We therefore see cycles of highs and lows. If there is a glut of, say, pork on the market, prices will go down, and farmers will raise fewer hogs. Their decision to raise fewer hogs isn’t felt until a year later, when suddenly there is less pork on the market, so prices go up. Farmers then decide to raise more hogs, and the cycle repeats itself.
Or something along those lines.
Applying that basic observation to oil, Portfolio columnist John Cassidy says we’re in for a big price drop. The reason is simple: High prices have encouraged an overwhelming amount of oil exploration, projects which take several years to bring online. Within the next few years, there will be a lot more oil on the market, bringing prices down:
Already, in Texas and California, hundreds of mothballed, low-producing stripper wells have been brought back into production. In Africa, the Chinese government is making development deals with Sudan, Chad, the Congo Republic, and other impoverished nations with unexploited reserves. In the Canadian province of Alberta, Shell and other energy companies are building massive strip mines to access local tar sands, which can be converted into synthetic oil or refined directly into petroleum at a cost of roughly $30 a barrel. Some experts believe the sands contain more oil than the subdeserts of Saudi Arabia.

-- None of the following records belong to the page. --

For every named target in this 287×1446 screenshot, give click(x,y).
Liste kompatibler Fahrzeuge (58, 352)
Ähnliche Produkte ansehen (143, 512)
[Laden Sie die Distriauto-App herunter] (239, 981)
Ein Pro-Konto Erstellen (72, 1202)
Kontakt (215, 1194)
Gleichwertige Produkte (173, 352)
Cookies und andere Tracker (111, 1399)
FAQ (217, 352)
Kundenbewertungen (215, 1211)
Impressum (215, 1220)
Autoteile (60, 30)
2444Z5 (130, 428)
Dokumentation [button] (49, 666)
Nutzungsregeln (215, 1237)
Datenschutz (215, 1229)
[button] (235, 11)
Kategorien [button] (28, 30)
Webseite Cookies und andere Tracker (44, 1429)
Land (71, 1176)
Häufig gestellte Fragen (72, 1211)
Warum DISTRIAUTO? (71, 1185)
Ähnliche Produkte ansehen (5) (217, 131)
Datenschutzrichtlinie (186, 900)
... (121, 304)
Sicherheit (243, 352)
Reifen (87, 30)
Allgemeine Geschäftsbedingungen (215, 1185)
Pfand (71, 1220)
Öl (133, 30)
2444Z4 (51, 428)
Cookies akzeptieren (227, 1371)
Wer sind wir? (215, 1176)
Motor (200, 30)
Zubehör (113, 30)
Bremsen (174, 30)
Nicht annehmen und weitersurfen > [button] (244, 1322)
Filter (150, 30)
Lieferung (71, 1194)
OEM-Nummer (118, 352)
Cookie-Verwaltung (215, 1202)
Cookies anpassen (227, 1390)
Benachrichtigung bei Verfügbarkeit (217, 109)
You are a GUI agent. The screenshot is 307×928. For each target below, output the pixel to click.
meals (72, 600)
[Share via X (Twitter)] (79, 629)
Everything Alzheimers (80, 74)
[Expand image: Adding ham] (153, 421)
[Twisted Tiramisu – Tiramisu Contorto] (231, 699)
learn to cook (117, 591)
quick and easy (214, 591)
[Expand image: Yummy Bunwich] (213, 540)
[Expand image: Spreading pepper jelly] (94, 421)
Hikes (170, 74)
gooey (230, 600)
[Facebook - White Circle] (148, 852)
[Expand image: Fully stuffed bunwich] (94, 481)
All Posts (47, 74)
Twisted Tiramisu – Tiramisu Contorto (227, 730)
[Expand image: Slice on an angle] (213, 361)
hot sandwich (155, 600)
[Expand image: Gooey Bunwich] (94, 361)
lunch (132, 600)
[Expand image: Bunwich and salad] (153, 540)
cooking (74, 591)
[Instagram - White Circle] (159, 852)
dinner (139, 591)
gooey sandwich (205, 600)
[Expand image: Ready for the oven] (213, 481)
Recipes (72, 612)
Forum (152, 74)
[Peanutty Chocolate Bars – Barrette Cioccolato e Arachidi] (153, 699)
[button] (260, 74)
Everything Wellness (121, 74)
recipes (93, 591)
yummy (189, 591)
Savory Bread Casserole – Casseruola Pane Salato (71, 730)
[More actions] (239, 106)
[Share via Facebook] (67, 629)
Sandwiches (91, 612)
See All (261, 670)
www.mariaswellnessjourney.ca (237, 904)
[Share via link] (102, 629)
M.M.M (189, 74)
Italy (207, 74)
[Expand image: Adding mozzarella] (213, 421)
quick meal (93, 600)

Not very long ago, energy companies were slashing their exploration and drilling budgets, refusing to finance any project unless it could generate crude for $15 or $20 a barrel. But since 2003, when the price of crude rose above $30 a barrel, the industry has relaxed its financial assumptions and beefed up capital spending. In the past four years, Exxon Mobil, the world’s largest oil company, has invested more than $60 billion in exploration and development. Between now and 2010, the company plans to begin pumping oil or gas from no fewer than 20 new projects.
It’s an interesting observation, and makes quite a bit of sense. It would be nice for me, since currently gas in Costa Rica is over $4 a gallon. It would be extremely bad for Venezuela, however. That country’s national budget - with its massive social handouts - assumes oil prices of well over $40 a gallon.